What we were able to find out so far:
- The public can legally dispose of old tyres in the Household Waste Recycling Centres but businesses (garages) are not allowed to use these centres. They have to hire a licensed waste contractor to take the old tyres to a facility. https://www.recyclenow.com/what-to-do-with/tyres-1
- According to a 2006 EU directive old tyres can't be sent to landfill. A change in the law on 1 April 2016 requires you to have a licence if any quantity of third party tyres are to be stored. But it looks like there aren't enough (if any) recycling facilities in Scotland so old tyres are being mostly stockpiled.
This was SEPA’s reply to my original report I filed in February, after the incident.
7 March 2019
”Thank you for reporting this incident.
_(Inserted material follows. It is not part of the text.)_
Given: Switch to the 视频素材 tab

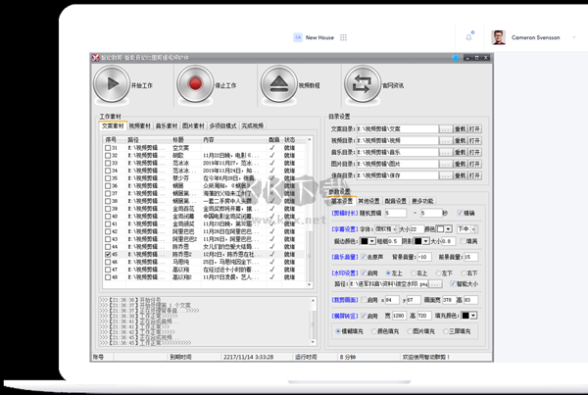Looking at the screenshot, I should coord(140,125).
Your enquiry was received through our online web form and was passed to the local team for further investigation. We recently consulted on a sector plan for tyres which outlines how we will tackle the illegal dumping of tyres which create risks from fires and also impacts on legitimate businesses that comply with environmental law. Although SEPA doesn’t hold a register of recycling facilities you may find the information in chapter three, which provides an outlines the tyre sector, useful. The final tyre sector plan will be published shortly on sectors.sepa.org.uk.”
This was my reply on the same day:
Hi, thanks for the reply. In the meantime someone sent me the link to your pdf about the tyres, and I read it. You must know, as an agency what Scotland's recycling capacity is. Otherwise how can you design a strategy for tyres disposal? I'd like to have an idea how many tyres are being currently recycled in Scotland if any, how many are stockpiled and how many are being sent overseas to be burned (or recycled) in another country. Many thanks, Zsuzsa
This was SEPA’s reply to my question regarding waste tyres recycling (They replied in a private message on Facebook, on 23 May 2019.)
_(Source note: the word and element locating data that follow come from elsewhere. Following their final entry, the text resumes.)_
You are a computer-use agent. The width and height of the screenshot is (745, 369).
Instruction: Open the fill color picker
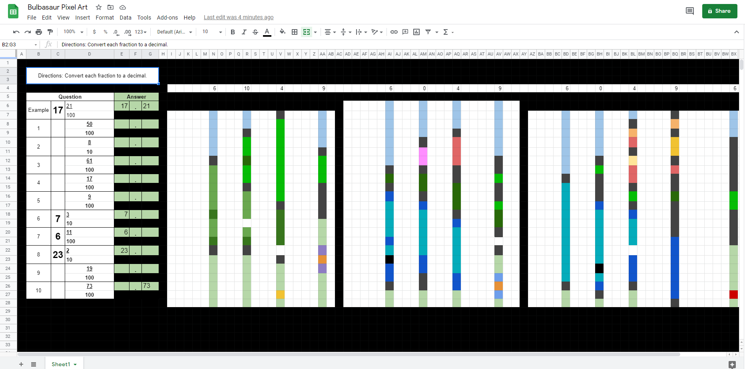(283, 32)
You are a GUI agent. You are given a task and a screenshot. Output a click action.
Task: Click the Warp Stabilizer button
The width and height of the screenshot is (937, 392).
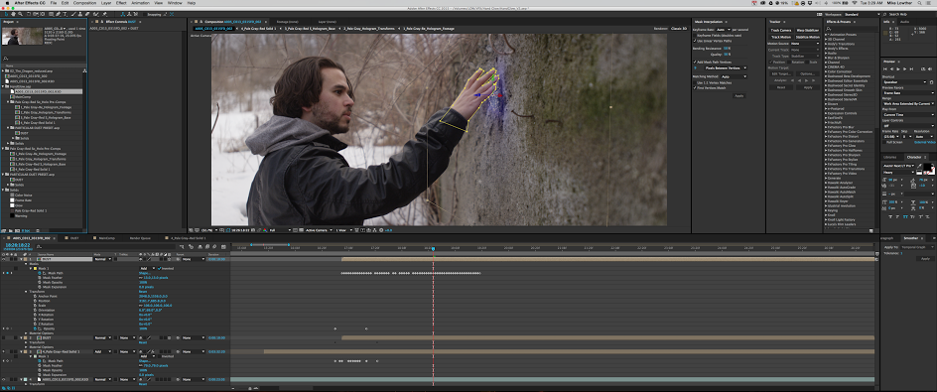tap(807, 30)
”There are a number of sites that have the ability to accept waste tyres and recover energy from them. There is one site that has the ability to accept waste tyres, recover energy and use the outputs in their product. There are no sites in Scotland that accept waste tyres and manufacture a new product.
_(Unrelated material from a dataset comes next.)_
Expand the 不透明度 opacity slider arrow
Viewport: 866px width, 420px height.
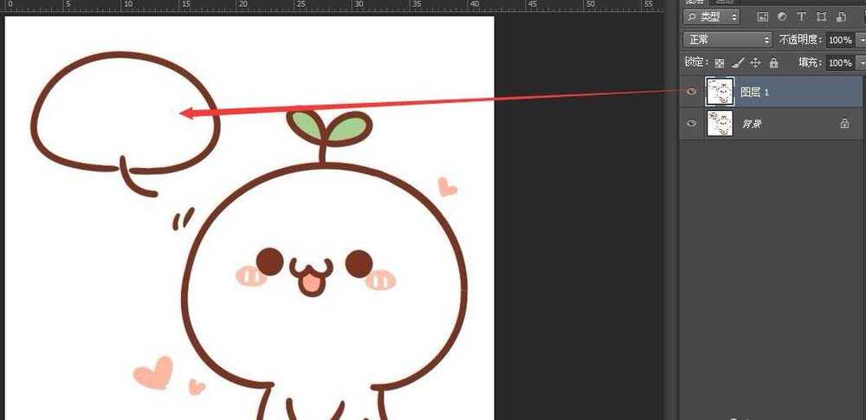[860, 40]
The main aims of the tyre sector plan are to create a place where innovation can help solve Scotland’s tyre problems and support a circular economy where waste tyres are recycled and businesses flourish.
We have commenced work on improving the information we have on the flow of waste tyres into Scotland, around Scotland and out of Scotland.
Approximately 4.2 million waste tyres are produced annually - this figure comes from UK statistics.
Our Tyre sector plan states that there are approximately 2 million tyres fly tipped, illegally dumped or abandoned in Scotland. The number of tyres exported can be seen in a recent Access to Information request (F0190378) which is available at www.sepa.org.uk/about-us/access-to-information/ in the disclosure log.”
Marine Esplanade could be easily turned into a lovely beach front true to its glamorous name if it was clean and well looked after. This would require the authorities and companies who own land at the area (Forth Ports, Scottish Water, SEPA, Edinburgh Council, The Scottish Parliament, Police Scotland) to work together more effectively instead of pointing fingers at each other. Just a few suggestions:
Install CCTV to monitor vehicle movement in the area. That could make culprits easily identifiable.
Make sure the law is enforced and culprits don’t go unpunished.
Reconsider the use of Seafield Recycling Centre for businesses, not just for households.
Cover the septic tanks at the sewage works because even if the area was clean the terrible odour would ruin the lovely seaside view.
Allow street artists to paint the ugly grey wall on Marine Esplanade. A bright mural with sea creatures would look so much more attractive and people tend to look after a place better when it’s nice and clean.